Porto Alegre, capital do Rio Grande do Sul, enfrenta um desafio duplo após as devastadoras chuvas e inundações que assolaram a cidade desde o final de abril: a reconstrução física e a recuperação emocional de sua população. As consequências psicológicas dessas calamidades têm sido particularmente severas para os moradores com renda familiar inferior a R$ 1,5 mil, que apresentam níveis significativamente mais altos de ansiedade, depressão e síndrome de burnout em comparação com aqueles cuja renda familiar supera os R$ 10 mil.
Uma investigação conduzida por psiquiatras do Hospital de Clínicas de Porto Alegre, em parceria com a Faculdade de Medicina da Universidade Federal do Rio Grande do Sul (UFRGS) e com apoio da Rede Nacional de Saúde Mental (Renasam), está lançando luz sobre essa problemática. Iniciado em meados de maio, o estudo visa analisar o impacto das enchentes na saúde mental dos porto-alegrenses e proporcionar dados fundamentais para a elaboração de políticas públicas de saúde.
Os resultados preliminares do estudo revelam uma situação alarmante: 100% dos entrevistados com renda familiar abaixo de R$ 1,5 mil relataram sofrer de ansiedade, em contraste com 86,7% daqueles com renda familiar acima de R$ 10 mil. A depressão atinge 71% das pessoas no estrato de menor renda, enquanto apenas 35,9% das pessoas de renda mais alta relatam o mesmo problema. A síndrome de burnout, caracterizada por estresse, exaustão extrema e esgotamento físico, afeta 69% das famílias de baixa renda, comparado a 47% das famílias de renda mais elevada.

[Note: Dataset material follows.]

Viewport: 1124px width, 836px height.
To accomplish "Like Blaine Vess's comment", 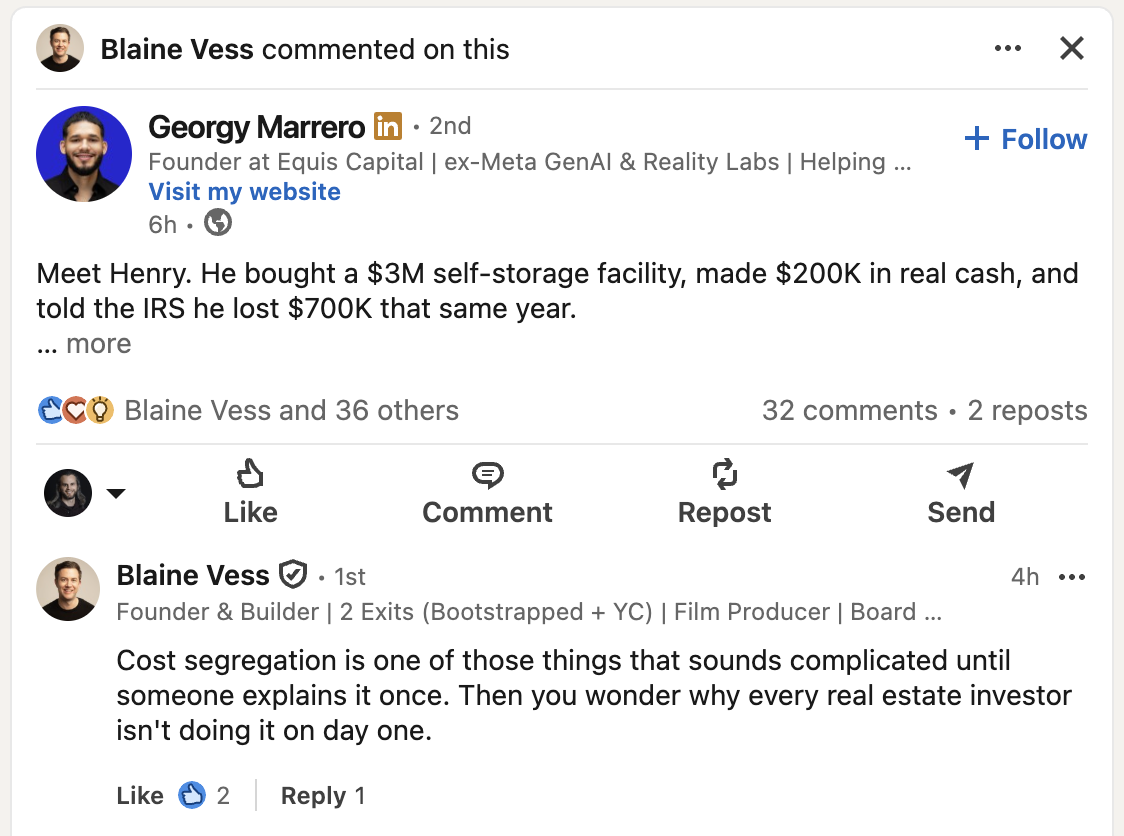I will coord(140,796).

Esses dados foram coletados através de questionários online, autopreenchidos por indivíduos contactados via WhatsApp pela Renasam ou que acessaram um QR code disponível em locais públicos, como o Hospital de Clínicas e abrigos. A pesquisa, que será conduzida ao longo de um ano, inclui um acompanhamento periódico da saúde mental dos afetados.
Simone Hauck, coordenadora do estudo, destacou a importância de divulgar esses primeiros resultados para aumentar a conscientização sobre a pesquisa e incentivar a participação. “O estresse pós-traumático crônico torna-se mais difícil de tratar com o passar do tempo”, explica Hauck. Portanto, a identificação precoce e o acompanhamento contínuo são cruciais para mitigar os impactos a longo prazo.

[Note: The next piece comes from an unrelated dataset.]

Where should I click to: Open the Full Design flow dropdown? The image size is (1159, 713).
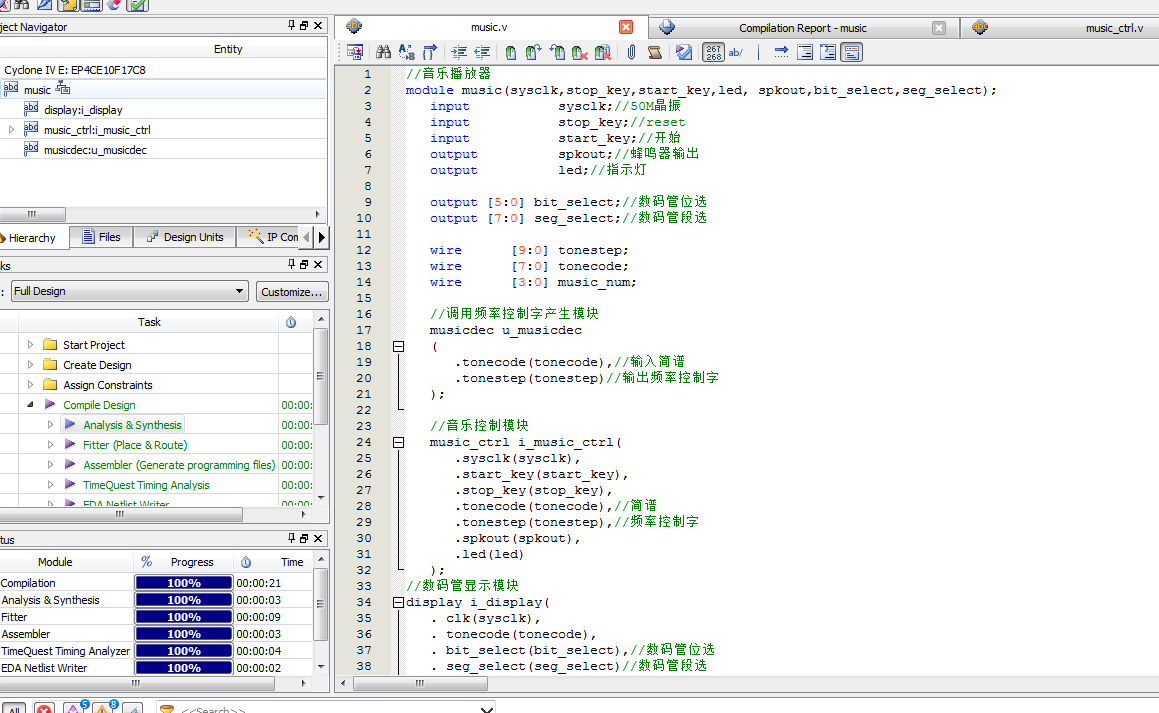[239, 291]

A autorização dos comitês de ética científica do Hospital de Clínicas de Porto Alegre e da prefeitura municipal garantiu a legitimidade e a conformidade ética da pesquisa. Além disso, médicos e pesquisadores estão realizando esse trabalho de forma voluntária, refletindo um comprometimento com a saúde mental da comunidade.

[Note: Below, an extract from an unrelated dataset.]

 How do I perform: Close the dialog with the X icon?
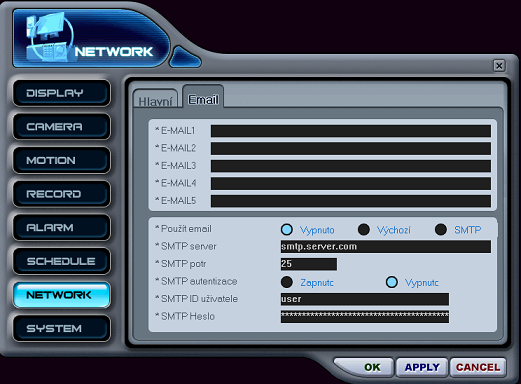click(x=499, y=66)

Este estudo não apenas fornece uma visão detalhada do impacto das enchentes na saúde mental da população, mas também busca oferecer subsídios essenciais para a formulação de políticas públicas eficazes. A esperança dos pesquisadores é que essas informações contribuam para um atendimento mais direcionado e eficiente, ajudando Porto Alegre a se recuperar não apenas fisicamente, mas também emocionalmente, das adversidades recentes.